Hamza bin Qablan Al-Muzaini (حمزة المزيني; born 1944) is a contemporary Saudi linguistics professor, critic, and translator. He has been serving as a board member of the Saudi Literature, Publishing and Translation Commission since July 2020. Al-Muzaini has gained recognition for translating several works of the renowned American linguist and philosopher Noam Chomsky into Arabic. His contributions to the field of translation were honored when he received the King Abdullah bin Abdulaziz International Award for Translation in its tenth edition in 2022.

== Career ==
Hamza bin Qablan Al-Muzaini is a Saudi linguistics professor and translator with a PhD from the University of Texas at Austin. He is a professor at King Saud University in Riyadh and writes for the Al Watan (Saudi Arabia) newspaper.

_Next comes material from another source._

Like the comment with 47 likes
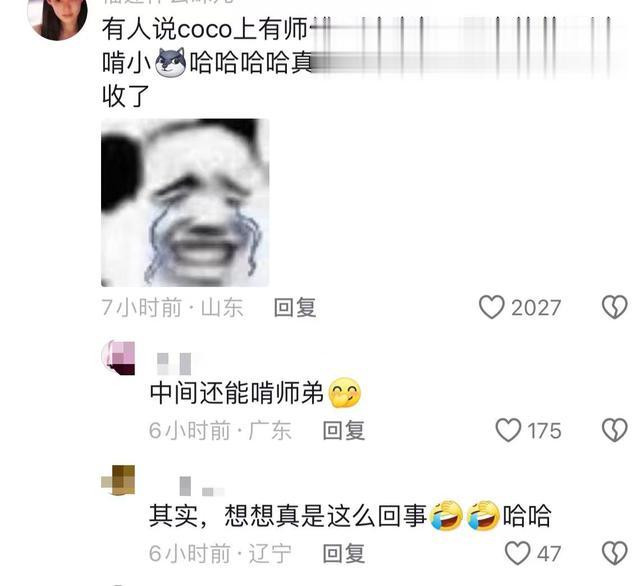Viewport: 640px width, 586px height. pyautogui.click(x=518, y=553)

Al-Muzaini is recognized for his critiques of educational curricula and traditionalist views, as well as his translations of works by American linguist Noam Chomsky into Arabic.

== Awards ==
Hamza bin Qablan Al-Muzaini was awarded the King Abdullah bin Abdulaziz International Award for Translation in its tenth edition in 2022. He received the award in the category of "Translation Efforts by Individuals."